— Je propose de prononcer la condamnation, dit-elle avec froideur.
— J’approuve et je m’en remets à votre décision, ajouta Adeleas.
Elle fronça les sourcils sur Elayne, l’air déçue, et secoua la tête.
Vandene agita une main dédaigneuse.
— J’approuve et m’en remets à vous. Mais je me range à l’avis du Siège de la Réprimande.
Le regard de Careane afficha peut-être une lueur de sympathie. Peut-être une lueur.
Merilille ouvrit la bouche.
Un coup timide frappé à la porte résonna violemment dans le silence de mort.
— Par la Lumière, qu’est-ce que c’est ? marmonna Merilille avec colère. J’ai dit à Pol de ne nous déranger sous aucun prétexte. Careane ?

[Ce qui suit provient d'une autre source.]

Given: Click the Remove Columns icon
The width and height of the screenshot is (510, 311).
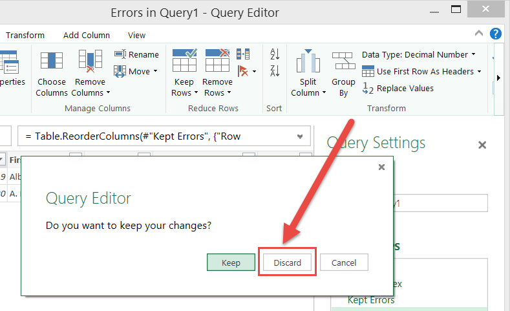Looking at the screenshot, I should [x=90, y=61].
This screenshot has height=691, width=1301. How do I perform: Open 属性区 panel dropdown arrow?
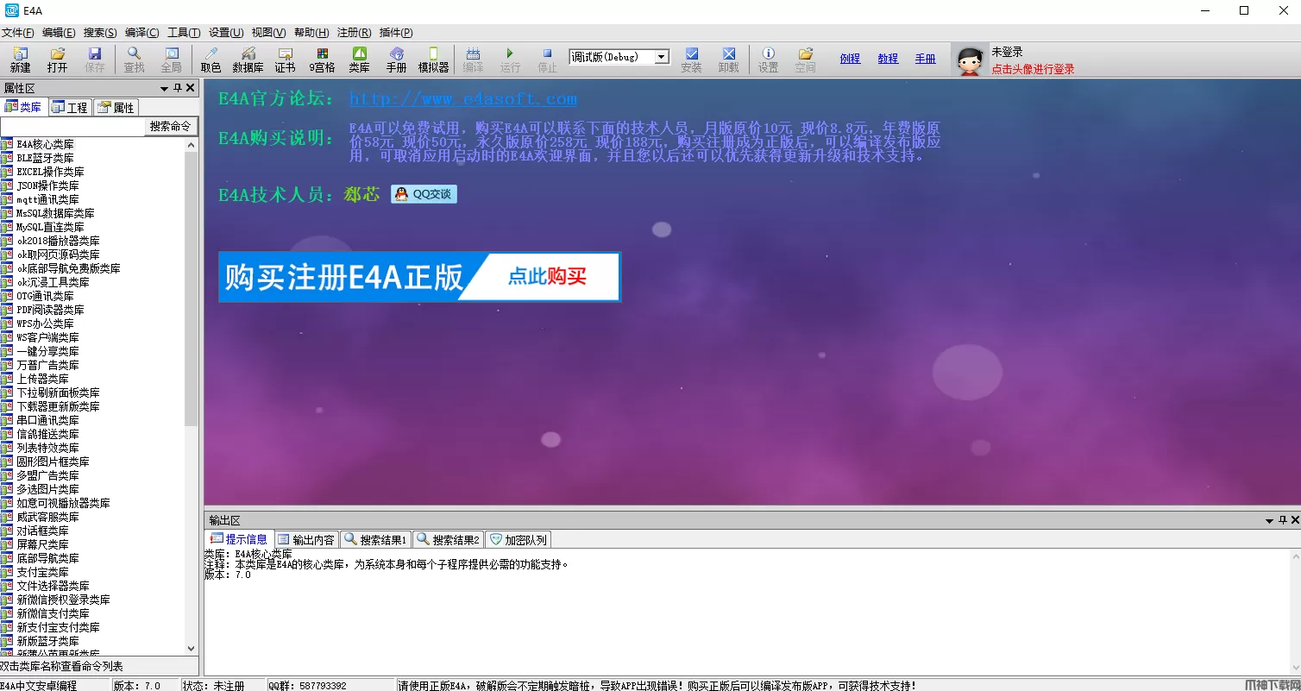coord(164,88)
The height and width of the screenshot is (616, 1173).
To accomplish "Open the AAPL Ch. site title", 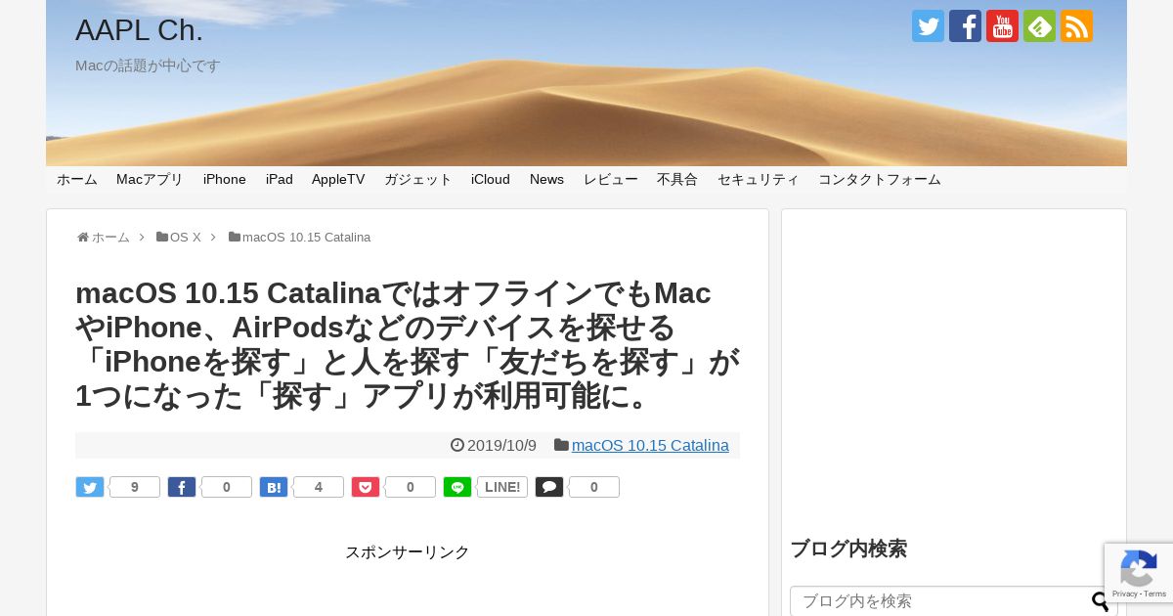I will (x=139, y=30).
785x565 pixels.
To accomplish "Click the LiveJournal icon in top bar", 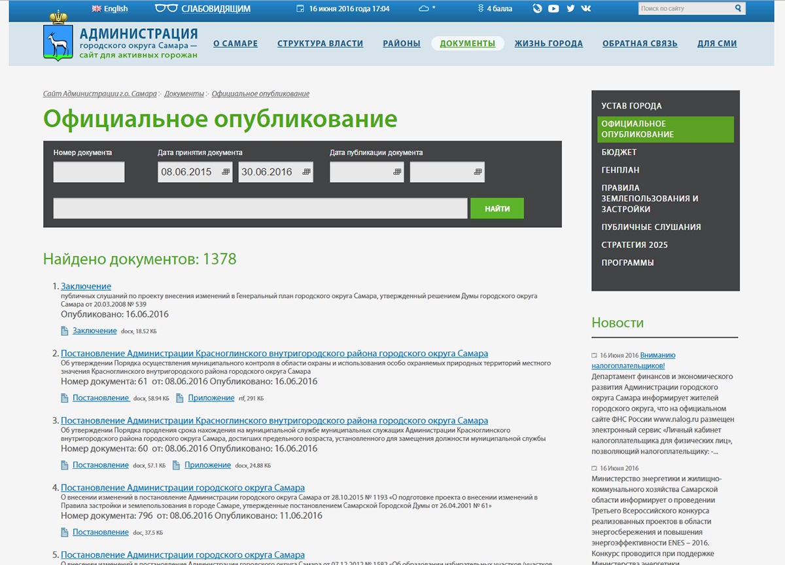I will click(x=537, y=9).
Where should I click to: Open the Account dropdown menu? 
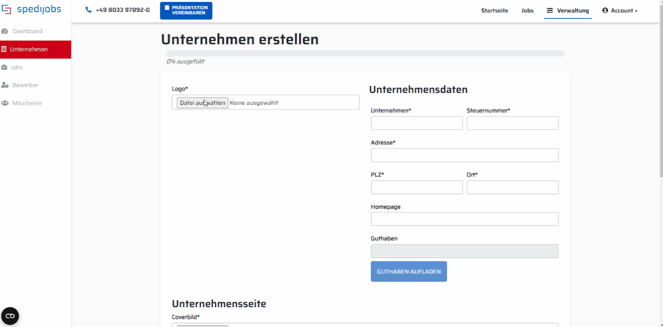[619, 10]
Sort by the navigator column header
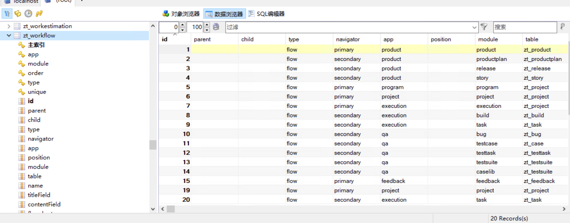Screen dimensions: 570x223 coord(348,39)
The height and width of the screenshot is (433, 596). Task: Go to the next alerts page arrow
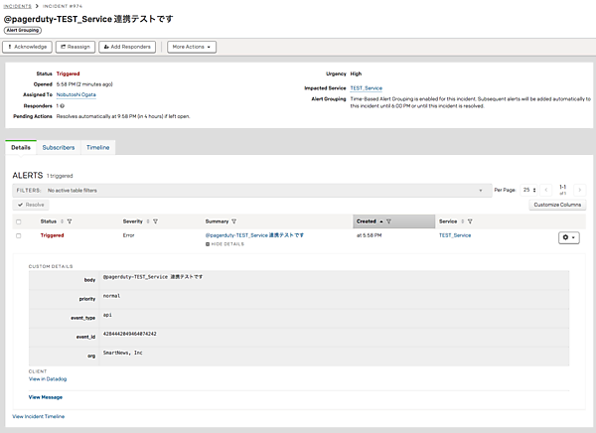point(580,189)
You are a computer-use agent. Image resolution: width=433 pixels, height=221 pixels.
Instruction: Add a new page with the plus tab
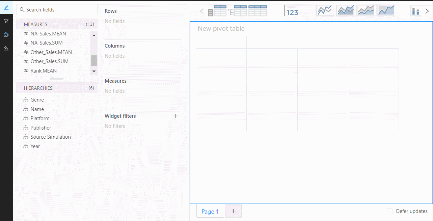click(233, 211)
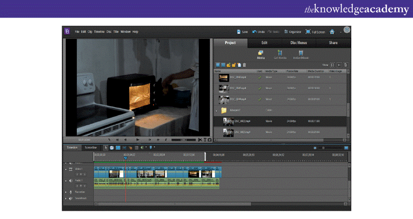Select the split clip scissors tool
The image size is (413, 219).
coord(200,140)
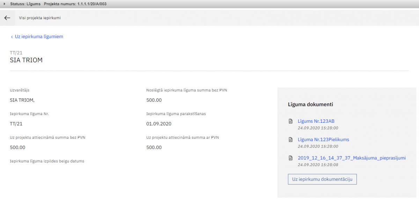Screen dimensions: 419x200
Task: Click the SIA TRIOM page heading
Action: pyautogui.click(x=26, y=60)
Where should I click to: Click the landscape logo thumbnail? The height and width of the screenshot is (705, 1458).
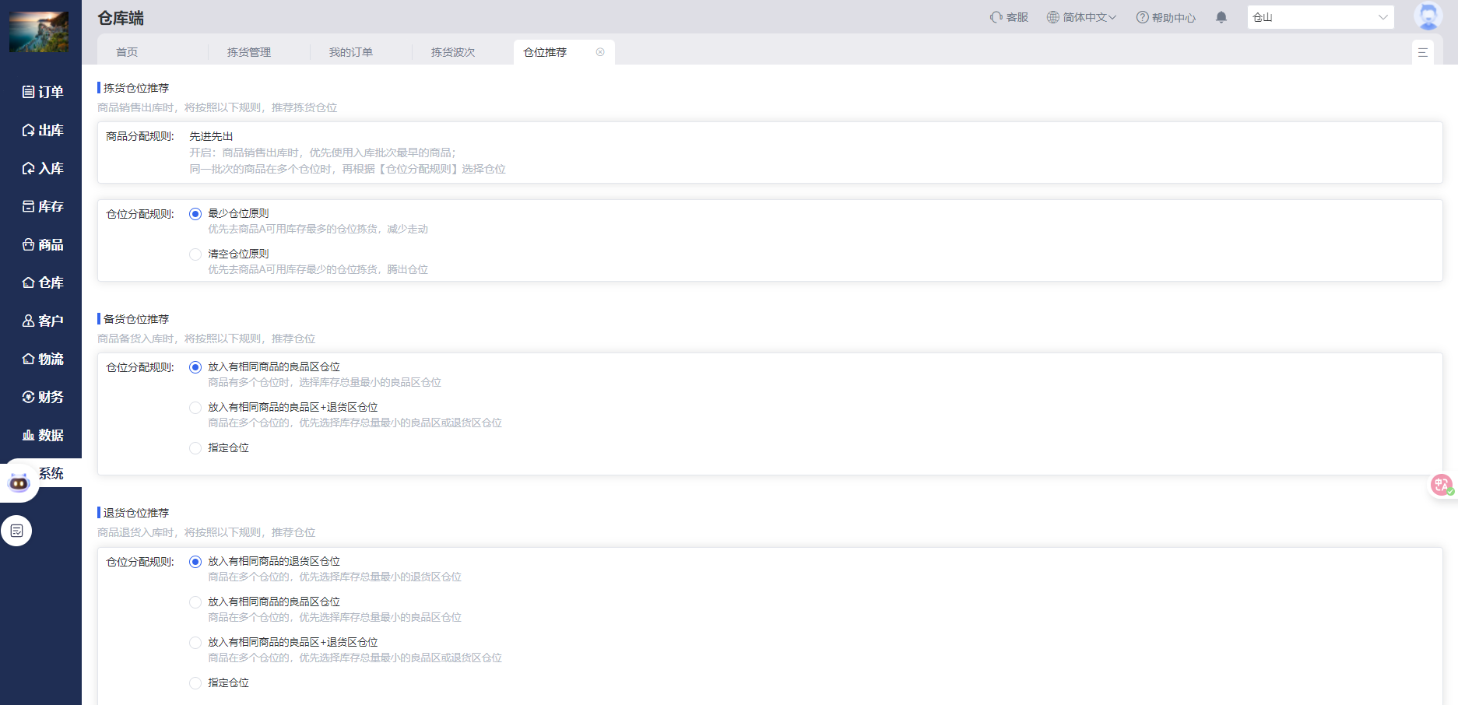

Non la plus jeune mais la moins puissante dans le Pouvoir, Careane se leva et rejoignit la porte d’un pas glissé.
C’était Pol en personne, la servante de Merilille, qui surgit, avec force courbettes à droite et à gauche. Mince femme aux cheveux gris, arborant généralement une dignité rivalisant avec celle de sa maîtresse, elle fronçait maintenant les sourcils, l’air anxieux, et avec juste raison, à débarquer ainsi au milieu de la réunion malgré les instructions de Merilille. Elayne n’avait jamais été aussi heureuse de voir quelqu’un depuis… depuis que Mat Cauthon était apparu à La Pierre de Tear. Idée épouvantable. Si Aviendha ne lui disait pas bientôt qu’elle devait s’acquitter du toh, elle devrait voir si lui demander de la battre mettrait fin à cette agonie.
— La Reine a apporté cela en personne, haleta Pol, tenant une lettre fermée d’un large sceau de cire rouge. Elle a dit que si je ne le donnais pas immédiatement à Elayne, elle viendrait elle-même. Elle a précisé qu’il s’agit de la mère de l’enfant.
Elayne faillit grincer des dents. Les servantes des sœurs avaient pris l’habitude de parler d’Elayne et de Nynaeve comme leur maîtresse, même si c’était rarement en leur présence.
Furieuse, elle lui arracha la lettre des mains, sans attendre la permission de Merilille – si toutefois elle la lui avait donnée – et brisa le sceau du pouce.
Ma chère Dame Elayne,
j’apporte de bonnes nouvelles à la Fille-Héritière d’Andor. Je viens d’apprendre que votre mère, la Reine Morgase, est vivante. Actuellement, elle est l’invitée de Pedron Niall en Amador, et souhaite par-dessus tout être réunie avec vous afin que vous rentriez triomphalement en Andor toutes les deux. Je vous offre une escorte pour traverser l’Altara actuellement infesté par des bandits, afin que vous puissiez rejoindre votre mère rapidement et en toute sécurité. Excusez ces quelques mots, griffonnés à la hâte, mais je sais que vous apprécierez d’apprendre cette merveilleuse nouvelle aussi vite que possible. En attendant de vous confier à votre mère,
Scellé dans la Lumière,
Elle froissa la lettre dans sa main. Comment osait-il ? La douleur de la mort de sa mère, sans même un cadavre à enterrer, commençait seulement à s’estomper, et Carridin osait se moquer d’elle de cette façon ? Embrassant la Vraie Source, elle jeta loin d’elle ce ramassis de mensonges et canalisa ; le feu jaillit en plein vol, si chaud que seule une poussière de cendres retomba sur les dalles bleu et or. Et voilà pour Jaichim Carridin. Quant à ces femmes ! L’orgueil de toutes les reines d’Andor depuis mille ans la fortifia comme de l’acier.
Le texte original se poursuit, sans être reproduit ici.